→ PROVIDED PASSAGE:
As part of Assessment for Learning, the use of peer and self evaluation has become a standard part of classroom practice.  However, is it being done effectively and actually helping children progress in their work?

Di Pardoe gave our school a few tips to help generate more effective feedback, such as the use of trios and ‘book on top of book’ marking.  Trios (pairing children in threes rather than twos) has had a visible impact on the discussions that take place in the classroom. Previously when classes were observed, you would have various ‘pairs’ of children not exchanging ideas, whereas when children are grouped in ‘trios’ the ideas that are generated tend to be more substantial.  Three children add a different dynamic to a group and it does help to elicit more discussion.

Another simple idea is to get children to put their book on top of their partner’s book and to self and peer assess their work together.  This way the pairs discuss the things that work well and the things that need to be improved based on success criteria.  This simple change, ensures that children are focused on one piece of work and can discuss the ‘next steps’ together rather than in isolation.

Hattie discusses the importance of teaching children how to give feedback based on prompts and key questions.  He affirms that, “students and their peers regarded giving and receiving peer feedback to be a potentially enriching experience because it allowed them to identify their learning gaps, collaborate on error detection and correction, develop their ability to self-regulate, including monitoring their own mistakes, and initiate their own corrective measures or strategies.  A major message is that the positive value of peer feedback requires deliberate instructional suppport (such the use of Gan’s model) of the three major feedback levels and associated prompts for each level” (Hattie, p. 150, 2012).  Therefore, it is essential that teachers model and coach pupils through effective feedback.

→ MATERIAL SHOWN:

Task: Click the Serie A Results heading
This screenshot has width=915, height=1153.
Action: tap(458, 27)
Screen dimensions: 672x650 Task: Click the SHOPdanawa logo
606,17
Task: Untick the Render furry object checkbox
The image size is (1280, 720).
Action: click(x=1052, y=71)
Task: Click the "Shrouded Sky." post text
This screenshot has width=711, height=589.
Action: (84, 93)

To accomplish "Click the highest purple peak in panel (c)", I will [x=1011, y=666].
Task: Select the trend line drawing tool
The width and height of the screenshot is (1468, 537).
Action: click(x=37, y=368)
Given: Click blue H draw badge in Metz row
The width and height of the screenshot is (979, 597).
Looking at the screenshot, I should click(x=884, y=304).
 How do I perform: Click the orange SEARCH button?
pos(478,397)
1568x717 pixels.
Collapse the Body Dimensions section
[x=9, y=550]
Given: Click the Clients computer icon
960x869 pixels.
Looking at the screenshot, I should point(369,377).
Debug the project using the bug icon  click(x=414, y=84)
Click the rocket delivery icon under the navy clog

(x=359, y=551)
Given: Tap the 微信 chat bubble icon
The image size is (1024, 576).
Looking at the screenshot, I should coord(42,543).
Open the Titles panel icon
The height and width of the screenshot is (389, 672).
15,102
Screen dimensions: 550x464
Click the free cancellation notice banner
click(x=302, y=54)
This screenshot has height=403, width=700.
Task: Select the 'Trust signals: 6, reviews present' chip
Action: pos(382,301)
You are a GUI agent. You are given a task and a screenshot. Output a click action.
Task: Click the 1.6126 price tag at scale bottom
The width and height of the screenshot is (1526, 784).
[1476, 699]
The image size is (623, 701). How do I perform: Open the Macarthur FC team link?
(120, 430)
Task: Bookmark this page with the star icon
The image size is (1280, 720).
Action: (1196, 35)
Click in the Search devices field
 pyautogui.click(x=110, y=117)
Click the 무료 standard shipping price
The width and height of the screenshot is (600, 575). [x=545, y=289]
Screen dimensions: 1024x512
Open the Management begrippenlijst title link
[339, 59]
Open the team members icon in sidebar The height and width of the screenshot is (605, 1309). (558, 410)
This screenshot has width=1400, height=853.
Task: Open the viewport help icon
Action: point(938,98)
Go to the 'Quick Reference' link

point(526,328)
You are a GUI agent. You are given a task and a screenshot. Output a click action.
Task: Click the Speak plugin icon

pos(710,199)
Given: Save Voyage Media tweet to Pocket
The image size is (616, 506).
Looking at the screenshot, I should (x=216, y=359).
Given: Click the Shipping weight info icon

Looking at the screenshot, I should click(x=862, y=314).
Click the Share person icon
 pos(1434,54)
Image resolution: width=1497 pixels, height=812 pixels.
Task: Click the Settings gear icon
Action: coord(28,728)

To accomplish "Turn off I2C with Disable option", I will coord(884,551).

→ WORK TO DO:
Resume the piece on peer and self-assessment in the classroom, starting right after its last sentence.

→ EXERCISE OUTPUT:
This is where visualisers become an invaluable resource. They can give teachers the chance to model how feedback can be given.  Through the use of scaffolds and prompts, children can learn to provide useful, focused and ‘learning’ centred feedback’ that can improve the learning of all involved.

Hattie makes reference to Nuthall’s (2007) research which suggests that 80% of verbal feedback comes from peers (Hattie, p. 147, 2012).  This highlights the importance of teaching children how to give effective feedback.  If we just expect children to know how to provide feedback, then teachers are actually doing more of a disservice to their class than not engaging in such activities.  For feedback to be useful and seen as a positive experience, teachers must model ‘good’ feedback and provide the pupils with scaffolds, frames and prompts to help guide and coach them through the feedback process.

What does peer and self assessment look like in your class?  How do you teach children to give effective feedback that will help (not hinder) the learning process?